Hay futbolistas que pasan por los clubes. Y hay otros que se quedan a vivir en ellos, aunque vistan otra camiseta o viajen bien lejos. Vicente Iborra ha sido, es y será uno de esos últimos. Un hijo del Levante UD, un capitán sin brazalete cuando hacía falta, una voz de vestuario que sonaba incluso cuando estaba a cientos de kilómetros. Ahora, que ha colgado las botas, el fútbol pierde a un gladiador silencioso pero recuerda y erige a una leyenda del fútbol valenciano.
Nacido en Moncada, y forjado entre Alfara, Don Bosco y Buñol, Iborra debutó con el Levante en 2008 en plena batalla por la supervivencia. Apenas era un chaval, pero tenía el corazón forjado en el yunque de la adversidad. El descenso de ese año no fue un tropiezo: fue el inicio de una historia de amor inquebrantable. Dejó huella en Segunda, volvió con el equipo a Primera en 2010 y se convirtió en el equilibrio perfecto entre fuerza y pausa. Un mediocentro con cabeza de central y corazón de delantero. Un líder sin estridencias. Un hombre que sufrió en lo personal, pero que siempre tuvo Alma para levantarse.
Anhelado año tras año por el Valencia CF, finalmente su calidad lo llevó al Sevilla, donde tocó el cielo: tres Europa League consecutivas (2014, 2015 y 2016), convirtiéndose en uno de los capitanes más queridos de un vestuario legendario. Líder con y sin brazalete; capitán dentro y fuera del campo. Después vinieron Leicester y Villarreal, donde amplió su legado y volvió a levantar otra Europa League en 2021. Títulos, ciudades, himnos…pero su mirada siempre volvía al Ciutat de València. Tanto es así que en el mismo césped, mientras celebraba una Conference con el Olympiacos, su cabeza y corazón ya latían en el Ciutat. Y así fue, el brazalete que más pesaba no era el que llevaba en el brazo, sino el que le ataba al alma del Ciutat. Su regreso en 2023 no fue un gesto romántico. Fue un acto de fidelidad. Con 35 años, bajó a Segunda por convicción, no por comodidad. Porque sabía que el equipo necesitaba no solo un buen jugador, sino un líder. Alguien que guiara en la sombra, que protegiera al escudo como lo hizo desde el primer día. Iborra renunció a todo y volvió para ayudar al equipo de su vida. Sin promesas, sin focos. Solo con el deseo de sumar. En una categoría que quizás no le correspondía por nivel, pero sí por compromiso. Jugó, sufrió, alentó…y subió al equipo de su vida.

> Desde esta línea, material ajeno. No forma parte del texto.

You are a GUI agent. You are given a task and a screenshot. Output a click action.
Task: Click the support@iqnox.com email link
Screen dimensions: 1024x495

Una vida dedicada al fútbol, pero también a las personas. Para el recuerdo quedará la imagen de él junto con su familia ayudando en plena Dana. Sin luces, sin cámaras, sin taquígrafos. Caminando sobre un puente a media tarde, cargados de comida y únicamente registrados por un móvil furtivo que a duras penas lo reconocía. O la gran cantidad de iniciativas solidarias y formativas con el futbol base en las que participa desde que dio el salto a la élite.

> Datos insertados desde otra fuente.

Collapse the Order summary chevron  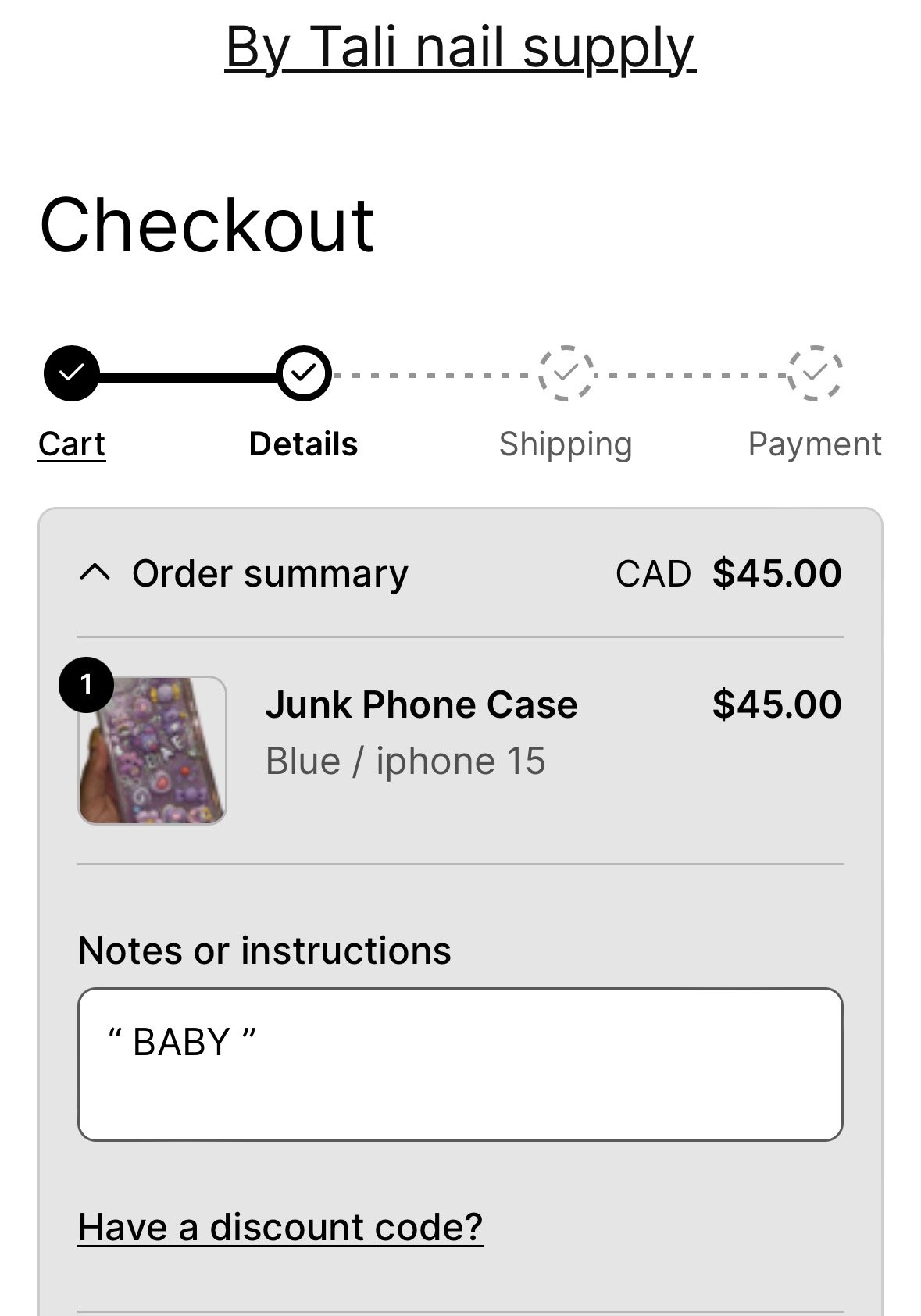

Hoy, Vicente Iborra dice adiós al césped. Pero no al fútbol. Porque hay jugadores que trascienden el juego. Él es uno de ellos. Un líder de verdad, de esos que no necesitan gritar para ser escuchados. Un one club man a su manera porque, vistiera la camiseta que vistiera, siempre llevaba la del Levante sobre la piel.
Un futbolista de raza, de valores, de entrega. Una buena persona, honesta y amable; de esas que pocas veces te regala un deporte como el fútbol. Y, sobre todo, un granota eterno, porque hay escudos que no se quitan. Se llevan tatuados en el alma. Gracias, Ibo.